030985 Laser Drive, Toronto, ON

Todd Snelgrove's avatarPosted by

On March 9th, 1985 I went to my first laser show, Laser Drive at the McLaughlin Planetarium in Toronto’s Royal Ontario Museum.  My girlfriend and I had up and decided to leave New Brunswick and throw our hats into the ring in Toronto.  We barely had a nickel to rub together and at first we were each living in our own gender-mandated hostels north of the city.  I eventually got a job as a janitor in a car-rim factory in Newmarket and we rented a room together.

And though I put in a lot of hours we were still pretty consistently broke, but I’ve always been a sucker for big city entertainment so I scrimped and saved up enough spare cash for the two $4 tickets plus bus fare into the city.

The McLaughlin Planetarium (now closed) was a star-tracking facility that featured a round theatre with a domed roof onto which their large, bulbous, cutting edge (for the 1980’s) star-casting machine could project our galaxy from any angle at any point in time, past or future.  

It was an amazing scientific machine that provided valuable information and stellar predictions to a legion of astronomers and other lab-coated professionals laden with cosmic questions and clipboards at the ready.

Plus, it made cool lasers.

And someone figured if they programmed these cool lasers and projected them onto the ceiling roughly in sync with loud rock music recorded on metal cassettes pumping out of state-of-the-art speakers that people would line up to see it, and of course they were right.

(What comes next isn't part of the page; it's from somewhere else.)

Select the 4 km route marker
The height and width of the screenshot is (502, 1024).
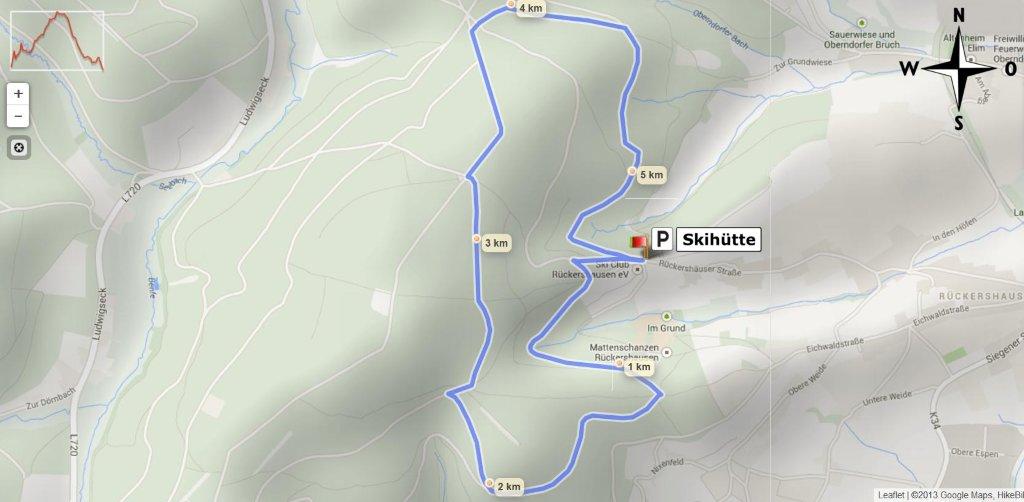(526, 8)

As primitive as they were, at the time lasers were still quite novel.  Only bands with the most up-to-date lighting rigs had lasers back then, groups like Genesis or Triumph who were specifically known for their legendary light shows.  The world was still a decade or more from packaging this 21st century wonder into a personal, handheld device perfect for tormenting cats or ruining arena light shows so ROM had no problem filling the planetarium night after night with customers eager to pay four dollars of their hard-earned money (each!) for the chance to watch the vague outline of David Lee Roth spinning to the music of Jump or the rough characterization of a pair of birds while When Doves Cry peals from the speakers.

The planetarium had shows called Heavy Laser, Laser Floyd, Laser Zeppelin…you get the idea.  Laser Drive was more of a top-40 sort of thing, leaning less on the droopy-eyed set and keeping to a more family-friendly mix of CHUM-AM-style pop rock.  I can’t recall the songs exactly (though Jump was certainly one of them); think Girls Just Want To Have Fun, Take On Me, Sunglasses At Night, that sort of thing.

I’d love to say that the young lady and I went out for a lovely dinner and a night of dancing after the laser show but I’m sure even something as humble as splitting a six pack of McNuggets would have stretched our financial capabilities, especially after a day of such reckless splurging.  

My hours at work eventually increased and we ended up going to a few more laser shows and even a couple of concerts before finally packing it in and moving back to Moncton, but money was tight enough during our stay in Ontario that I only afforded myself the luxury of buying one, single six pack of beer in the entire year or more that we lived there.  Pretty surprising for a hard-working seventeen-year-old who was renting his own place.